• **Exercise prompt**:
Write out each line of the material below as a JSON list of strings, one string per line, and skip the blank lines.

• **Given information**:
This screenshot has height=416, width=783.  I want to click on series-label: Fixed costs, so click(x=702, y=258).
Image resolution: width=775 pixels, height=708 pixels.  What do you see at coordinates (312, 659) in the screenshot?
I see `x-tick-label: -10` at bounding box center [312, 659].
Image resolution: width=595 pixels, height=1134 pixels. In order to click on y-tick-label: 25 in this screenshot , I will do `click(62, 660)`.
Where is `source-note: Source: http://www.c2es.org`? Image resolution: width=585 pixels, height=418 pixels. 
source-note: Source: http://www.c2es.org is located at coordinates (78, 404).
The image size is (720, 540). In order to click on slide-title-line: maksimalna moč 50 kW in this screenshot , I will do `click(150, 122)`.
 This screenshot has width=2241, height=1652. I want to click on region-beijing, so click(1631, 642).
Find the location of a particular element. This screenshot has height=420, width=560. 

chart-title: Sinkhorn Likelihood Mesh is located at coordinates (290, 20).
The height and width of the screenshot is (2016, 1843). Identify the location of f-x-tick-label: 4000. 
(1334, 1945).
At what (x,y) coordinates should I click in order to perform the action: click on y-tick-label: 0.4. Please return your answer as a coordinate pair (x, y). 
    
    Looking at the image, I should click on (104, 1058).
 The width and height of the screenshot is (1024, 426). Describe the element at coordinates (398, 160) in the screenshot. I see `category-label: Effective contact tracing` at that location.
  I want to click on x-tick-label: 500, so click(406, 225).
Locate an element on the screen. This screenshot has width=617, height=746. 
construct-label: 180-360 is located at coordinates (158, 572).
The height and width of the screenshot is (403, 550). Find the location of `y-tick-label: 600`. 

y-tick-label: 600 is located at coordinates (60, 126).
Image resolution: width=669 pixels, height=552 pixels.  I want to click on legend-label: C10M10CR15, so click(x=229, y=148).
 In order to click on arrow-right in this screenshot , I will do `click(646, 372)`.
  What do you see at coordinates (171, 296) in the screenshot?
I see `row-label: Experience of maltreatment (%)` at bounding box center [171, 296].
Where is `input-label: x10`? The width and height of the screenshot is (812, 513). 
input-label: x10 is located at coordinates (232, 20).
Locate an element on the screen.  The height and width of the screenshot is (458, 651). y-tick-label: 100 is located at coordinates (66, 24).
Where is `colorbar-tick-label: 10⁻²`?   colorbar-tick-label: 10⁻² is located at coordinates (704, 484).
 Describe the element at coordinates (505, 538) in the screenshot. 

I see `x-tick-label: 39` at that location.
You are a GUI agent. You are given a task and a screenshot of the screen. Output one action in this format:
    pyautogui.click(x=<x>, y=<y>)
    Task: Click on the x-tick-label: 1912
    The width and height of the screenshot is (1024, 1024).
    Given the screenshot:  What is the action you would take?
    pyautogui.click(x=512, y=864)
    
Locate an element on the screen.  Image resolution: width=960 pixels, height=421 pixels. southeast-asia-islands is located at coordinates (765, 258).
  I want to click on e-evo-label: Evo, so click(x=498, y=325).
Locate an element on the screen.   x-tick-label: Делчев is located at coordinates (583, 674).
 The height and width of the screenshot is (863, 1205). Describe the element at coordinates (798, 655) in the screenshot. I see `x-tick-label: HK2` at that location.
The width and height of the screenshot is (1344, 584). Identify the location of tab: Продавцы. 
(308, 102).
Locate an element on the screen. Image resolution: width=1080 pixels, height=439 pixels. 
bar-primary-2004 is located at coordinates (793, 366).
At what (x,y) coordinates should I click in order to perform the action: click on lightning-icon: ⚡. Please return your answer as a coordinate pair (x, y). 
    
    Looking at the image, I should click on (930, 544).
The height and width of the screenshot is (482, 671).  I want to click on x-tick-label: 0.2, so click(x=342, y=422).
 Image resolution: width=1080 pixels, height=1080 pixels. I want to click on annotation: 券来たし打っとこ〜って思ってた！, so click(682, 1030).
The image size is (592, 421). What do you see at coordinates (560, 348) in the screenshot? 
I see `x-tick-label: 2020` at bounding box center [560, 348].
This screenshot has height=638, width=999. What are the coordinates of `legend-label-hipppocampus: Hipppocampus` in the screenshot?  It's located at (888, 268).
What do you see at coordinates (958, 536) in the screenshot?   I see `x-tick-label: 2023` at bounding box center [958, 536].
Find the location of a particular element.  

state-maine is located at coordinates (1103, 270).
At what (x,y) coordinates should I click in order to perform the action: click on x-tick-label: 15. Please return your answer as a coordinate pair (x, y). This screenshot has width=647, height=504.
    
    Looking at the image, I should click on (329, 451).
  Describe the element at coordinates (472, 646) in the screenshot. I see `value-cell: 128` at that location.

• **Answer box**:
[
  "This screenshot has height=416, width=783.  I want to click on series-label: Fixed costs, so click(x=702, y=258).",
  "Image resolution: width=775 pixels, height=708 pixels.  What do you see at coordinates (312, 659) in the screenshot?",
  "I see `x-tick-label: -10` at bounding box center [312, 659].",
  "Image resolution: width=595 pixels, height=1134 pixels. In order to click on y-tick-label: 25 in this screenshot , I will do `click(62, 660)`.",
  "Where is `source-note: Source: http://www.c2es.org`? Image resolution: width=585 pixels, height=418 pixels. ",
  "source-note: Source: http://www.c2es.org is located at coordinates (78, 404).",
  "The image size is (720, 540). In order to click on slide-title-line: maksimalna moč 50 kW in this screenshot , I will do `click(150, 122)`.",
  " This screenshot has width=2241, height=1652. I want to click on region-beijing, so click(1631, 642).",
  "Find the location of a particular element. This screenshot has height=420, width=560. ",
  "chart-title: Sinkhorn Likelihood Mesh is located at coordinates (290, 20).",
  "The height and width of the screenshot is (2016, 1843). Identify the location of f-x-tick-label: 4000. ",
  "(1334, 1945).",
  "At what (x,y) coordinates should I click in order to perform the action: click on y-tick-label: 0.4. Please return your answer as a coordinate pair (x, y). ",
  "    Looking at the image, I should click on (104, 1058).",
  " The width and height of the screenshot is (1024, 426). Describe the element at coordinates (398, 160) in the screenshot. I see `category-label: Effective contact tracing` at that location.",
  "  I want to click on x-tick-label: 500, so click(406, 225).",
  "Locate an element on the screen. This screenshot has width=617, height=746. ",
  "construct-label: 180-360 is located at coordinates (158, 572).",
  "The height and width of the screenshot is (403, 550). Find the location of `y-tick-label: 600`. ",
  "y-tick-label: 600 is located at coordinates (60, 126).",
  "Image resolution: width=669 pixels, height=552 pixels.  I want to click on legend-label: C10M10CR15, so click(x=229, y=148).",
  " In order to click on arrow-right in this screenshot , I will do `click(646, 372)`.",
  "  What do you see at coordinates (171, 296) in the screenshot?",
  "I see `row-label: Experience of maltreatment (%)` at bounding box center [171, 296].",
  "Where is `input-label: x10`? The width and height of the screenshot is (812, 513). ",
  "input-label: x10 is located at coordinates (232, 20).",
  "Locate an element on the screen.  The height and width of the screenshot is (458, 651). y-tick-label: 100 is located at coordinates (66, 24).",
  "Where is `colorbar-tick-label: 10⁻²`?   colorbar-tick-label: 10⁻² is located at coordinates (704, 484).",
  " Describe the element at coordinates (505, 538) in the screenshot. ",
  "I see `x-tick-label: 39` at that location.",
  "You are a GUI agent. You are given a task and a screenshot of the screen. Output one action in this format:",
  "    pyautogui.click(x=<x>, y=<y>)",
  "    Task: Click on the x-tick-label: 1912",
  "    The width and height of the screenshot is (1024, 1024).",
  "    Given the screenshot:  What is the action you would take?",
  "    pyautogui.click(x=512, y=864)",
  "Locate an element on the screen.  Image resolution: width=960 pixels, height=421 pixels. southeast-asia-islands is located at coordinates (765, 258).",
  "  I want to click on e-evo-label: Evo, so click(x=498, y=325).",
  "Locate an element on the screen.   x-tick-label: Делчев is located at coordinates (583, 674).",
  " The height and width of the screenshot is (863, 1205). Describe the element at coordinates (798, 655) in the screenshot. I see `x-tick-label: HK2` at that location.",
  "The width and height of the screenshot is (1344, 584). Identify the location of tab: Продавцы. ",
  "(308, 102).",
  "Locate an element on the screen. Image resolution: width=1080 pixels, height=439 pixels. ",
  "bar-primary-2004 is located at coordinates (793, 366).",
  "At what (x,y) coordinates should I click in order to perform the action: click on lightning-icon: ⚡. Please return your answer as a coordinate pair (x, y). ",
  "    Looking at the image, I should click on (930, 544).",
  "The height and width of the screenshot is (482, 671).  I want to click on x-tick-label: 0.2, so click(x=342, y=422).",
  " Image resolution: width=1080 pixels, height=1080 pixels. I want to click on annotation: 券来たし打っとこ〜って思ってた！, so click(682, 1030).",
  "The image size is (592, 421). What do you see at coordinates (560, 348) in the screenshot? ",
  "I see `x-tick-label: 2020` at bounding box center [560, 348].",
  "This screenshot has height=638, width=999. What are the coordinates of `legend-label-hipppocampus: Hipppocampus` in the screenshot?  It's located at (888, 268).",
  "What do you see at coordinates (958, 536) in the screenshot?   I see `x-tick-label: 2023` at bounding box center [958, 536].",
  "Find the location of a particular element.  ",
  "state-maine is located at coordinates (1103, 270).",
  "At what (x,y) coordinates should I click in order to perform the action: click on x-tick-label: 15. Please return your answer as a coordinate pair (x, y). This screenshot has width=647, height=504.",
  "    Looking at the image, I should click on (329, 451).",
  "  Describe the element at coordinates (472, 646) in the screenshot. I see `value-cell: 128` at that location."
]